Berita Terkini

Wacana Pemilu Tanpa Sengketa di MK, KPU Karanganyar Simak Kajian Hukum KS Seri 40

KARANGANYAR — Komisi Pemilihan Umum (KPU) Kabupaten Karanganyar menyimak Kajian Hukum Kamis Sesuatu (KS) Seri ke-40 yang diselenggarakan oleh KPU Provinsi Jawa Tengah secara daring, Kamis (19/2/2026). Mengangkat tema “Putusan MK Menuju Zero Sengketa; Belajar dari Pengalaman, Memperbaiki ke Depan", kegiatan ini dibuka oleh Anggota KPU Jateng, Paulus Widiyantoro.

Paulus menyampaikan bahwa refleksi atas pelaksanaan Pemilu dan Pemilihan menjadi penting untuk memperbaiki tata kelola penyelenggaraan ke depan.

“Kamis Sesuatu edisi ini merupakan refleksi penyelenggara Pemilu mengenai dinamika kesalahan tata cara dan prosedur yang terjadi menurut kacamata KPU dan Bawaslu," ungkapnya.

Kajian ini menghadirkan dua narasumber yakni, Ketua Divisi Hukum dan Pengawasan Komisi Pemilihan Umum Republik Indonesia, Iffa Rosita, serta Koordinator Divisi Hukum dan Penyelesaian Sengketa Badan Pengawas Pemilihan Umum Republik Indonesia, Totok Hariyono.

Totok Hariyono menyatakan bahwa penyelenggaraan Pemilu dan Pemilihan sangat mungkin untuk terlaksana dengan zero sengketa. Totok menekankan bahwa berbagai problem yang menimbulkan sengketa sejatinya dapat diminimalisir apabila penyelenggara menjunjung tinggi integritas dan profesionalitas.

“Pemilu bisa tanpa sengketa kalau penyelenggaranya memiliki sikap ksatria. Yakni sifat ksatria yang hidup dan matinya untuk mengabdi kepada bangsa," ucap Totok.

Terjadinya problem yang menimbulkan sengketa, lanjut Totok, dapat diselesaikan sepanjang penyelenggara memiliki moralitas ksatria, punya kesadaran untuk tidak abai dan lalai.

Sementara itu, Iffa Rosita menegaskan bahwa putusan Mahkamah Konstitusi Republik Indonesia (MK) harus menjadi rujukan penting dalam pembenahan sistem penyelenggaraan Pemilu. Putusan MK menjadi dasar dan rujukan untuk membenahi penyelenggaraan Pemilu dan Pemilihan untuk dapat menegakkan aturan dalam Pemilu dan demokrasi.

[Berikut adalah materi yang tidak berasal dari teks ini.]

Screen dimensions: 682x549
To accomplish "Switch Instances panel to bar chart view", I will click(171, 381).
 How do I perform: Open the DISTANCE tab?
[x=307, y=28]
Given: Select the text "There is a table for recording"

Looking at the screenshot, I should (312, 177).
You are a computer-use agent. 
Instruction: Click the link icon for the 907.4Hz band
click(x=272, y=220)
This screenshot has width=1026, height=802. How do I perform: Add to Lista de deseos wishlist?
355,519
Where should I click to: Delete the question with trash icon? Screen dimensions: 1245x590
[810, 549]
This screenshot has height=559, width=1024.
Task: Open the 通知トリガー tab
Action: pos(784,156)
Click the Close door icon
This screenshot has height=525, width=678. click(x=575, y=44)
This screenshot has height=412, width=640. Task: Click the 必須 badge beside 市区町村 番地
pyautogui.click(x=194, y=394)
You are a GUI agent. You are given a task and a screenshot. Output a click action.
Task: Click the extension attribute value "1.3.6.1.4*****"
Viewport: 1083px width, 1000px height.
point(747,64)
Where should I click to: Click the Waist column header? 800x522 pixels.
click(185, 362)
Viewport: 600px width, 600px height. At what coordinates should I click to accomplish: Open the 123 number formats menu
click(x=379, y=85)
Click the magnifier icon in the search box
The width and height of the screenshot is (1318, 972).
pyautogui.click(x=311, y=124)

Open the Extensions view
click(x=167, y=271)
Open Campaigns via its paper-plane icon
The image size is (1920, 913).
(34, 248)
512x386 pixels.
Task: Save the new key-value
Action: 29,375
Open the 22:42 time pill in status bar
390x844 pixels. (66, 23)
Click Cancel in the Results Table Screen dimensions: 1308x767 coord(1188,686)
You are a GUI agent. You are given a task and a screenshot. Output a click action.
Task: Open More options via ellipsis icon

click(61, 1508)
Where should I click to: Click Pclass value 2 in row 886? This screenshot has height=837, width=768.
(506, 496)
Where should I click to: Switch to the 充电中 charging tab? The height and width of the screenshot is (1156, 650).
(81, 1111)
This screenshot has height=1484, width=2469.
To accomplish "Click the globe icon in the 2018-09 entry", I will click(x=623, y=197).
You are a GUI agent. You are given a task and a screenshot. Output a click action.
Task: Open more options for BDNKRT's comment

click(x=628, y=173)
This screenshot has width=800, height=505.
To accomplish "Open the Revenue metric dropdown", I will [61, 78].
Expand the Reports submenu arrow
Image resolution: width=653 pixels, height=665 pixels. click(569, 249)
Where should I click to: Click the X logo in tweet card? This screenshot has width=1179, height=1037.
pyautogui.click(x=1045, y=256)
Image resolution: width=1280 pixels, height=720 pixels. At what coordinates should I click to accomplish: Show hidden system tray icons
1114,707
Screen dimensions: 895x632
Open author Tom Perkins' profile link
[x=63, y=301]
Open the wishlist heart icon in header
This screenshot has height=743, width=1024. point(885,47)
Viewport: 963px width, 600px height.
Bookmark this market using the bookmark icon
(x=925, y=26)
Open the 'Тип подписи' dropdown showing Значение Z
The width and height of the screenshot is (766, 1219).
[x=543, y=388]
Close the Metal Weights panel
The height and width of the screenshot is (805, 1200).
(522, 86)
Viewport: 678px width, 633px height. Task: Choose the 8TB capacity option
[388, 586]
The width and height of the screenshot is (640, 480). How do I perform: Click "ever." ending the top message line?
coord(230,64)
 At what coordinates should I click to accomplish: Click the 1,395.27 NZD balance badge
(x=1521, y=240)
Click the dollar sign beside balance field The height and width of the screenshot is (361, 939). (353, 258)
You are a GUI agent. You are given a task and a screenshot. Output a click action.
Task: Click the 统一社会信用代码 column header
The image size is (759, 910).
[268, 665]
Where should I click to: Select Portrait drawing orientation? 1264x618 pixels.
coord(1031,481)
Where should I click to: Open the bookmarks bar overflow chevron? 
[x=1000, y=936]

"Pentingnya kolaborasi antara KPU dan Bawaslu dari prinsip-prinsip penyelenggaraan. Keterbukaan dan aksesibilitas juga harus bisa dirasakan oleh Bawaslu,” ujar iffah.

Muslim Aisha, Anggota KPU Jateng sekaligus Ketua Divisi Hukum dan Pengawasan menegaskan bahwa penyelenggara Pemilu harus mampu merancang skema kebijakan, teknis tata laksana, serta advokasi atas dinamika yang muncul guna mewujudkan zero sengketa.

“Sebagai penyelenggara harus bisa melakukan upaya menuju zona zero sengketa, bagaimana merancang skema kebijakan, skema teknis tata laksana serta advokasi dinamika yang ditimbulkannya agar yang tak tersentuh itu bisa diarahkan untuk berupaya menuju zero sengketa,” jelasnya

Melalui kajian ini, Anggota KPU Karanganyar, Siti Halimatus Sa diyah menyebutkan manfaat dari kajian ini dapat memperoleh penguatan perspektif terkait pentingnya memahami tafsir konstitusional sebagai bagian dari desain penegakan hukum Pemilu. Evaluasi atas perkara PHPU dan PHPKada 2024 menjadi bahan pembelajaran agar kesalahan prosedural, kelalaian administratif, maupun ketidaktelitian dalam tahapan dapat diminimalisir.

Partisipasi dalam kajian rutin ini menjadi bagian dari komitmen KPU Karanganyar untuk terus meningkatkan kualitas penyelenggaraan Pemilu yang profesional, akuntabel, transparan, serta berorientasi pada perlindungan hak konstitusional pemilih.

Dengan semangat kolaborasi bersama Bawaslu dan seluruh pemangku kepentingan, KPU Karanganyar berkomitmen mendorong terwujudnya penyelenggaraan Pemilu yang semakin baik dan menuju zero sengketa pada Pemilu dan Pemilihan mendatang. (TNT).